→ **WHAT THE TASK REQUIRES**
Your task is to gather the lines below that hold the string "blue".

→ **SUPPLIED MATERIAL**

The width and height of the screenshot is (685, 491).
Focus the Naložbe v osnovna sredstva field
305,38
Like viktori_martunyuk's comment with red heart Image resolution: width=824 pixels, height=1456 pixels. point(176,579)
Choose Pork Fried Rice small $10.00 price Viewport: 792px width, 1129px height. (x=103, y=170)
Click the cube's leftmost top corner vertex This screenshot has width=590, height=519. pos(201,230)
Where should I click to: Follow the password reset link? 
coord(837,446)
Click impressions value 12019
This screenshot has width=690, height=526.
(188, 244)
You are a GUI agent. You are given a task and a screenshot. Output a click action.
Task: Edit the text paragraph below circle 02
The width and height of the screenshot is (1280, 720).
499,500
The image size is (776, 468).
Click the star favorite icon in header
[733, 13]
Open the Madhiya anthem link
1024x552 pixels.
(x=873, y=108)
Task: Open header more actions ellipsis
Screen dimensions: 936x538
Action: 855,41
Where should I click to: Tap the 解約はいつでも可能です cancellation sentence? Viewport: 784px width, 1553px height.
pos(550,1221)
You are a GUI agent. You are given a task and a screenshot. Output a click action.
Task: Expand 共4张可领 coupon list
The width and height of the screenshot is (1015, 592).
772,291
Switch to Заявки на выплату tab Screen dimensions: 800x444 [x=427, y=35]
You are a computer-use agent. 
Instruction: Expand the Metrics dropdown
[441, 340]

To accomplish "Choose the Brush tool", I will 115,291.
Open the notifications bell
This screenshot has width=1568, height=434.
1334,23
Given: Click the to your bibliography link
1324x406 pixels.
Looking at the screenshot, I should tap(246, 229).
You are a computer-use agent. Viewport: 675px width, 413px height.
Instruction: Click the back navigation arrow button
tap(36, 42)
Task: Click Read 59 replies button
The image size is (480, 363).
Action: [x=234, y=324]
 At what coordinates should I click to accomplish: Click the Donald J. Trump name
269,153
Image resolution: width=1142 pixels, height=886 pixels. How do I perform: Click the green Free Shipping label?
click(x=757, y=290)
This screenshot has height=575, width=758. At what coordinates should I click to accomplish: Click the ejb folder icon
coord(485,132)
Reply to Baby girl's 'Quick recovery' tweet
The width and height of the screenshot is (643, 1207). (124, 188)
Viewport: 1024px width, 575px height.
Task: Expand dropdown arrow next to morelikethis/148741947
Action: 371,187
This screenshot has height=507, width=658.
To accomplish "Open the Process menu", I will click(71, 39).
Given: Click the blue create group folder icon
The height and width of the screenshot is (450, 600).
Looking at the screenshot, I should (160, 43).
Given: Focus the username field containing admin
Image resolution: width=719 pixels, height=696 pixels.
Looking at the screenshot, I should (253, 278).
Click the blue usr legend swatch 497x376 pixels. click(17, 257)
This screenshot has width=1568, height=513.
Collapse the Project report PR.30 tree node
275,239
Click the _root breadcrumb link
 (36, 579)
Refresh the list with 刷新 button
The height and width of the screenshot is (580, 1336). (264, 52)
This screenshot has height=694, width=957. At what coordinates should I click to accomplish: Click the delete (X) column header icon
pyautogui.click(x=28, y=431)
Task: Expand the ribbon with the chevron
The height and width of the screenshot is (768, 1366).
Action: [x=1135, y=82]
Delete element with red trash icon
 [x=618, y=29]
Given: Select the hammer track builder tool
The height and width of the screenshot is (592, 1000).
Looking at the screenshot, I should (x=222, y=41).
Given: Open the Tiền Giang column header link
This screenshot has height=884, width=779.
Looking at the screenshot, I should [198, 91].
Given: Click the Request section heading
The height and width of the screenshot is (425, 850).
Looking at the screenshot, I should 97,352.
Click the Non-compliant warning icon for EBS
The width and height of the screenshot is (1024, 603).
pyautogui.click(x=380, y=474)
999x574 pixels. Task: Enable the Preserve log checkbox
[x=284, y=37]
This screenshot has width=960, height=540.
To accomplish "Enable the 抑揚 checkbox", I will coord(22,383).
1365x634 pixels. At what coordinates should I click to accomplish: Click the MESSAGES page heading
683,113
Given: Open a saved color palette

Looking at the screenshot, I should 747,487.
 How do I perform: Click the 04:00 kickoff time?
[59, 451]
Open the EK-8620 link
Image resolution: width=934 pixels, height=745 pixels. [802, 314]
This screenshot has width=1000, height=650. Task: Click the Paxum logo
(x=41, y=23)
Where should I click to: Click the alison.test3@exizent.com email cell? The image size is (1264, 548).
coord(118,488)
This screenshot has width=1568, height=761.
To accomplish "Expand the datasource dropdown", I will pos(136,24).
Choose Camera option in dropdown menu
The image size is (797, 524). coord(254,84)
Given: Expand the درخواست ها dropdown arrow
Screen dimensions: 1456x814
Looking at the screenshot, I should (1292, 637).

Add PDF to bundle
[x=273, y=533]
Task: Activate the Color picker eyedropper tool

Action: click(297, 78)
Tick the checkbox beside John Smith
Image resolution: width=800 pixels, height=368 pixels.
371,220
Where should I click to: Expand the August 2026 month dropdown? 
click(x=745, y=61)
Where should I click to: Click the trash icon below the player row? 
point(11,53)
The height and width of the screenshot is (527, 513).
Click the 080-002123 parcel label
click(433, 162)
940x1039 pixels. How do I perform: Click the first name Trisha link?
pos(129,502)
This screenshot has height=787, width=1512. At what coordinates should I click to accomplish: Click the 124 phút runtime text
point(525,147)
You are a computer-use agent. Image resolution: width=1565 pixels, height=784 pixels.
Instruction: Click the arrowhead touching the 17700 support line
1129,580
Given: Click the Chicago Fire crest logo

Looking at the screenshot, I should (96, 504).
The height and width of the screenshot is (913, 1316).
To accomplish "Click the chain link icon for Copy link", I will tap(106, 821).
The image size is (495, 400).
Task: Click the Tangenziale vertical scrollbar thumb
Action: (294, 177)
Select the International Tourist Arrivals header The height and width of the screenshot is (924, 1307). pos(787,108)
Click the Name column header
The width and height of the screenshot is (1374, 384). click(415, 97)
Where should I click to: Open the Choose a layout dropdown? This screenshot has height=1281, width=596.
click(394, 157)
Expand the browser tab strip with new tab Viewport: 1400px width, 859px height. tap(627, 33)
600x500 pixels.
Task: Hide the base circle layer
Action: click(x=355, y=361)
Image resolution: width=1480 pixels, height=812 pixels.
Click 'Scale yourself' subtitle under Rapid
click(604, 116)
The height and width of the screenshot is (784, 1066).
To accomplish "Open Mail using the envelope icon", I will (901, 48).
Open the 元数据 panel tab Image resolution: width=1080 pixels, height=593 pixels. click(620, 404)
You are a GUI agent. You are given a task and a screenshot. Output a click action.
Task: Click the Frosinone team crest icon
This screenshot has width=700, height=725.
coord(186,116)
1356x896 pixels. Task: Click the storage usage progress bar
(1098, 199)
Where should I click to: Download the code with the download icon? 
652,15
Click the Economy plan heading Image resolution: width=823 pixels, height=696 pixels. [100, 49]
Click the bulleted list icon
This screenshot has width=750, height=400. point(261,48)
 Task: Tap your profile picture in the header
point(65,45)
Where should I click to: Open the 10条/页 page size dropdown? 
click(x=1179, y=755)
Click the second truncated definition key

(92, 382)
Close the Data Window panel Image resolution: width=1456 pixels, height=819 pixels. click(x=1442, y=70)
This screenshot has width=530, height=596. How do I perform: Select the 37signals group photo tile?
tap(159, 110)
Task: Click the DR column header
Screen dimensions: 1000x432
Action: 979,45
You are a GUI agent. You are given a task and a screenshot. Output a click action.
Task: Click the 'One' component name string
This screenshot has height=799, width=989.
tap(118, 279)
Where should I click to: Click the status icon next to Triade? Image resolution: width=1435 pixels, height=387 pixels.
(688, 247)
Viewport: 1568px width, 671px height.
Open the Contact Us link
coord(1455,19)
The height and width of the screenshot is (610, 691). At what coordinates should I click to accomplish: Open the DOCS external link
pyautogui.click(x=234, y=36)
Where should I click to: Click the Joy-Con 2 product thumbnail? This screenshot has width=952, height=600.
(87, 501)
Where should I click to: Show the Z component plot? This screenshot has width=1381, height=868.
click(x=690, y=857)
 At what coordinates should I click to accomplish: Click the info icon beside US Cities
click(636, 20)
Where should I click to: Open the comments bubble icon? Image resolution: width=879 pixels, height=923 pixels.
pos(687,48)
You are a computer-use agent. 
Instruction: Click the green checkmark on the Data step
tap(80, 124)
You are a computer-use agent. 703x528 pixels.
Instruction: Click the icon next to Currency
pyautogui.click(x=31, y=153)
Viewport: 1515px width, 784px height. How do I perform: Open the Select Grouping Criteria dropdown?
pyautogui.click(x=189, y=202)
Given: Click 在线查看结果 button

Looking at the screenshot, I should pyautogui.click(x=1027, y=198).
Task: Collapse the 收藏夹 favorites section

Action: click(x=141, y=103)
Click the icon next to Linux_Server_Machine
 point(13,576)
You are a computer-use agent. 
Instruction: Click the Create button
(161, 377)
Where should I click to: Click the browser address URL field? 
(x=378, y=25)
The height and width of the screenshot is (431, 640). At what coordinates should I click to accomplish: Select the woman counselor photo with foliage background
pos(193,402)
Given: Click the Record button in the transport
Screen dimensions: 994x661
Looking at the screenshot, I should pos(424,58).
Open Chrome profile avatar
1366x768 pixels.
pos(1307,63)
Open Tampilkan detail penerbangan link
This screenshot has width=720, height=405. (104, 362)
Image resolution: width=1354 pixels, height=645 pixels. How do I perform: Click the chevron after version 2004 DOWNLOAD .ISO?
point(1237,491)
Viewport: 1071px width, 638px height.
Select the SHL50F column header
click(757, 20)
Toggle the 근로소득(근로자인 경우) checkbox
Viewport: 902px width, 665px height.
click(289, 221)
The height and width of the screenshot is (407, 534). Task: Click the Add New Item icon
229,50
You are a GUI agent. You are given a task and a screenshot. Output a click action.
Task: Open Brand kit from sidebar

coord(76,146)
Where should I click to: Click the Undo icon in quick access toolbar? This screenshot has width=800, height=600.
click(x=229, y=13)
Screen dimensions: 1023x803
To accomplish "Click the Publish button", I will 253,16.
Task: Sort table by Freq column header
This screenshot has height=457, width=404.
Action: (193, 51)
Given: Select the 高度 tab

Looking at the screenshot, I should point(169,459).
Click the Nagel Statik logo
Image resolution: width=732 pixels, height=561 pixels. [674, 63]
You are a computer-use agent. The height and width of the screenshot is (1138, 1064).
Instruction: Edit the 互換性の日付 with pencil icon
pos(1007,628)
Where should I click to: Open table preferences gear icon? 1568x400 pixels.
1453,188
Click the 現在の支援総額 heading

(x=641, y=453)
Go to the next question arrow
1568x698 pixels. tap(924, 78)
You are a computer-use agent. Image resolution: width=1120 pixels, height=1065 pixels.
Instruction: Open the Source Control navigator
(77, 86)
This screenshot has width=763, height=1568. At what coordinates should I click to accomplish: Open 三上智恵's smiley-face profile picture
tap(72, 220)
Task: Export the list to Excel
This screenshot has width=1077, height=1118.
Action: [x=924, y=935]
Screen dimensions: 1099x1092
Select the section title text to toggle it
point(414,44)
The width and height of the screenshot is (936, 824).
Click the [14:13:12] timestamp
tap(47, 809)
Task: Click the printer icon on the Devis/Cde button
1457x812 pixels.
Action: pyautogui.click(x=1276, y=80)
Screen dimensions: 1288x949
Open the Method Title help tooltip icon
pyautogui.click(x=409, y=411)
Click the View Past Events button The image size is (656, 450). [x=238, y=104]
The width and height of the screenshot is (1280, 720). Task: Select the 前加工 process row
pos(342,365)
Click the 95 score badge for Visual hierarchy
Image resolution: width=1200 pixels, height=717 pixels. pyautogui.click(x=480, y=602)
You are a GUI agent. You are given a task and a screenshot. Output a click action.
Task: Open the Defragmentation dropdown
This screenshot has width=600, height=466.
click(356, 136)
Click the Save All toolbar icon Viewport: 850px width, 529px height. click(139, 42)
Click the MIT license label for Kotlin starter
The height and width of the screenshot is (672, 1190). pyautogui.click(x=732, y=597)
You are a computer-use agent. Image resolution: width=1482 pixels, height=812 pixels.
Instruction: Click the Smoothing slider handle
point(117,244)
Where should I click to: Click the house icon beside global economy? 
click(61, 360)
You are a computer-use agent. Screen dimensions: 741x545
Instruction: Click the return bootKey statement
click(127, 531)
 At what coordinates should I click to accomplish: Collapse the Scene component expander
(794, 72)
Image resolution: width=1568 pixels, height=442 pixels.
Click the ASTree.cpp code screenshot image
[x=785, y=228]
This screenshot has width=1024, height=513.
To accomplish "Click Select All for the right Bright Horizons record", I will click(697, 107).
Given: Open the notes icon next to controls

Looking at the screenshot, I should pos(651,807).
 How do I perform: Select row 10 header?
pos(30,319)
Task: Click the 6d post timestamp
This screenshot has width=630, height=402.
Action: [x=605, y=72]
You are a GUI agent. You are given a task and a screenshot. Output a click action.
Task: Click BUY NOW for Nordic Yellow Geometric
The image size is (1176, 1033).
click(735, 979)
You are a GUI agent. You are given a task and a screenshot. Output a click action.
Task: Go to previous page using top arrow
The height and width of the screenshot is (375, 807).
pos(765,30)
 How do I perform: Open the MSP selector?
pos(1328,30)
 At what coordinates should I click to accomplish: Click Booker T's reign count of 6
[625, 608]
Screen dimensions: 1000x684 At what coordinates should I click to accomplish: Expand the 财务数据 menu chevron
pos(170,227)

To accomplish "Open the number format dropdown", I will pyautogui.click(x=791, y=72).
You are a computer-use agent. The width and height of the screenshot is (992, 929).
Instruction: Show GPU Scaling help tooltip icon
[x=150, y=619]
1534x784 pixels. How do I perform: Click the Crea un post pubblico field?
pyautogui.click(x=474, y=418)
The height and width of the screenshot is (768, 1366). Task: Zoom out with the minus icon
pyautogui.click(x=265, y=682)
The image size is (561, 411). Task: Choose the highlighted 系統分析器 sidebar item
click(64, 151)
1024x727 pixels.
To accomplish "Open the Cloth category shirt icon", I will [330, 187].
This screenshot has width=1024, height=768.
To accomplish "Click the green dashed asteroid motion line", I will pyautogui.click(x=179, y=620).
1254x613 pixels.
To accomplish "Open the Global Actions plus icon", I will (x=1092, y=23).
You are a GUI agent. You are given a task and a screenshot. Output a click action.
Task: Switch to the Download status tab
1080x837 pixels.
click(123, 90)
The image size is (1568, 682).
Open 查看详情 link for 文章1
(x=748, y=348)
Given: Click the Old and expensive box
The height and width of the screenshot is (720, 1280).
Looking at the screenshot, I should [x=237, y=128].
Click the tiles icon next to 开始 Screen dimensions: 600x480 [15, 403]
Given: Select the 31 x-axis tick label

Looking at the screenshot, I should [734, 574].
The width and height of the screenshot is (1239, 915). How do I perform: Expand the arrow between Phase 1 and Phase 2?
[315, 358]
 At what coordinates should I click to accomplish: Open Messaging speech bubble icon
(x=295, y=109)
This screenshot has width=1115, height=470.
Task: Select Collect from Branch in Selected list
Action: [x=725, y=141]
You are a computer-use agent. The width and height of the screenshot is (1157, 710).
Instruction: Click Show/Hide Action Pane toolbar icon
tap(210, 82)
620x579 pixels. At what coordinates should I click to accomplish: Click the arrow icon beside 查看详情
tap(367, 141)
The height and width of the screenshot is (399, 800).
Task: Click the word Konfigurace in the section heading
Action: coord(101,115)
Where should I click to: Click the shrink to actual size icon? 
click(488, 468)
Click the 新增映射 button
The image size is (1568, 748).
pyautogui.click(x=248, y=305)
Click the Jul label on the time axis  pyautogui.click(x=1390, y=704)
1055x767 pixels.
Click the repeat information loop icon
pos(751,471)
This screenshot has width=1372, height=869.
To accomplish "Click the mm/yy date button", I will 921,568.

→ **TASK ANSWER**
Given: Click the blue create group folder icon
Click the blue usr legend swatch 497x376 pixels. click(17, 257)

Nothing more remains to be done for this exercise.